GENE EXPRESSION SIGNATURES AND MOLECULAR DIAGNOSTICS
I showed in the earlier figure that it's possible to distinguish T cells from all other cells reasonably well based only on CD8 expression levels. Identification of combinations of genes whose expression levels can reliably distinguish cells of different types is of substantial medical relevance. For example, given a biopsy or patient's tumor sample, doctors would like to know (1) what types of cells are found in the sample, and more importantly, (2) do these cells represent a specific disease subtype? If so, (3) is this patient's disease likely to respond to a certain treatment or therapy? All of these are classification questions, and a large research effort has been directed toward finding specific classifiers for each of these challenges.
In fact, there are probably many combinations of genes whose expression levels distinguish between cell types. Once again, this represents a difficult feature selection problem: We have ~25,000 genes that can all be possible predictors, and we'd like to choose genes or combinations of genes that are the best. And the number of combinations is astronomical—even for 2 gene combinations there are more than 300 million possible predictors. Previously we saw that regularization can be used to choose sparse predictors in linear regression. What about for classification? Well, since logistic regression is linear regression, we can go ahead and use the same regularization strategy that we used before to obtain sparse classifiers.
Using logistic regression with L1 regularization and X = 0.25, I obtained a two gene combination that does an almost perfect job at separating T cells from all other cells (Figure 10.2): only one false positive (other cell on the T-cell side of the boundary) and one false negative (one T cell on the other side of the boundary). Note that this problem would have been impossible with standard logistic regression (without the penalty) because the number of genes (dimensions of X) is much greater than the number of cells (the number of observations). Impressively, one of the genes chosen by the model is the T-cell receptor, whose expression level can identify T cells reasonably well on its own—but the computer didn't know this was the T-cell receptor when it chose it.
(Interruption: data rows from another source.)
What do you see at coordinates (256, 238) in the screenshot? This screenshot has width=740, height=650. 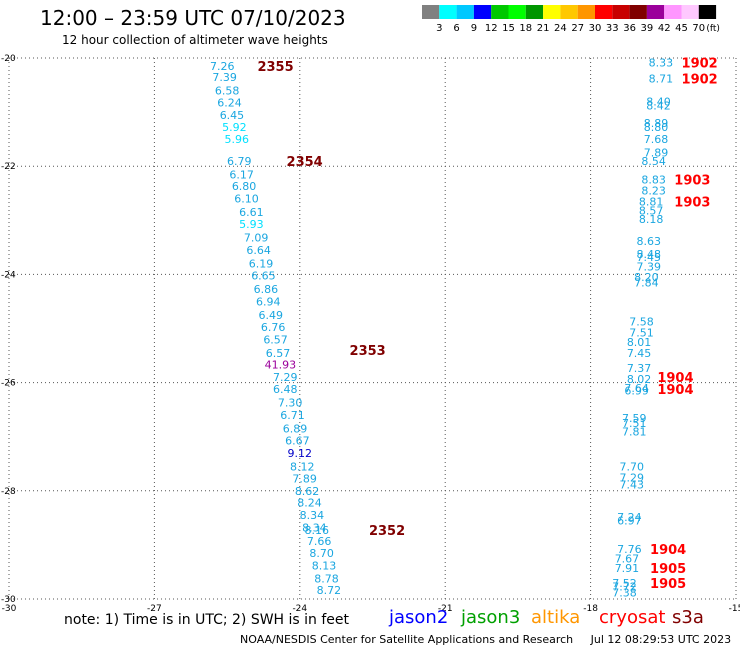 I see `wave-height-value: 7.09` at bounding box center [256, 238]. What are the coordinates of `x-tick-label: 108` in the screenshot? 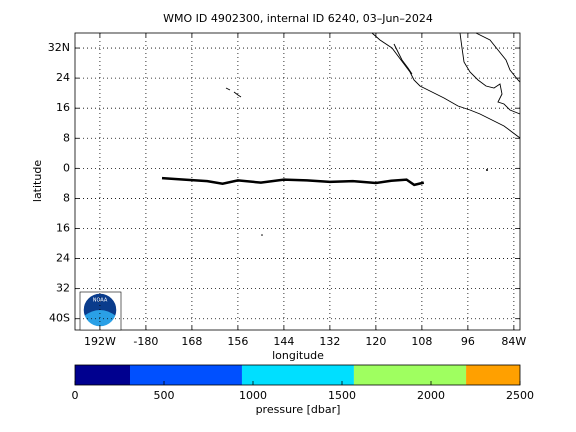 It's located at (422, 342).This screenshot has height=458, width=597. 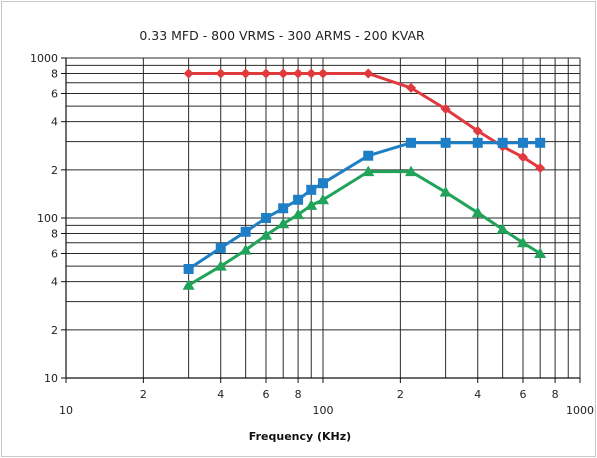 What do you see at coordinates (580, 410) in the screenshot?
I see `x-tick-label: 1000` at bounding box center [580, 410].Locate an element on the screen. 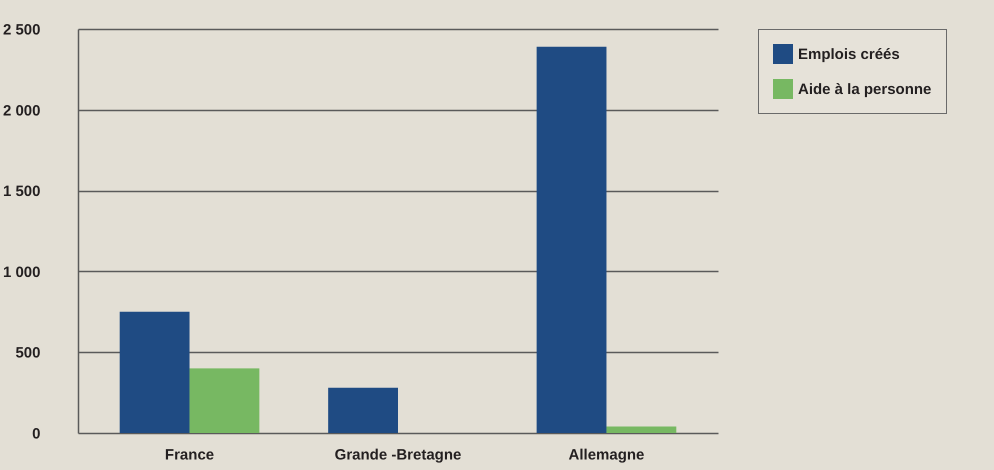  legend-label: Aide à la personne is located at coordinates (865, 90). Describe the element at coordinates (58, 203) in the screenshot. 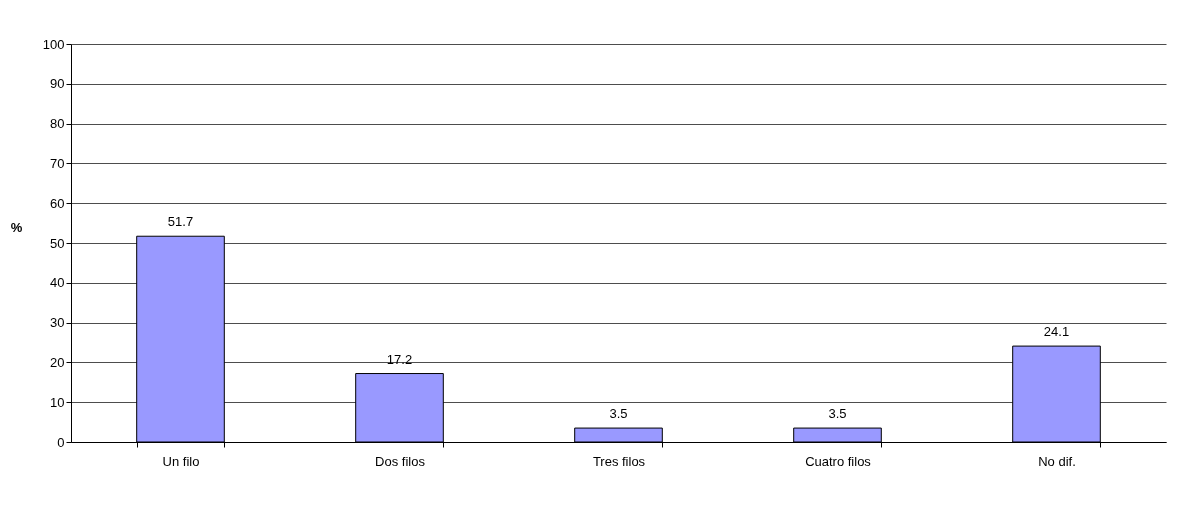

I see `y-tick-label: 60` at that location.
FIGURE 10.2 Identification of a two-gene signature using L1 regularized logistic regression. The computer automatically identified 2 genes (out of millions of possible two-gene combinations) that almost perfectly separates T-cells from other cells. One of these genes turns out to be the T-cell receptor.
Identifying gene signatures that predict clinical outcomes is one of the most promising avenues for genomics research. However, there are many complex statistical issues that need to be considered—methods to reliably identify these signatures is an area of current research interest (Majewski and Bernards 2011).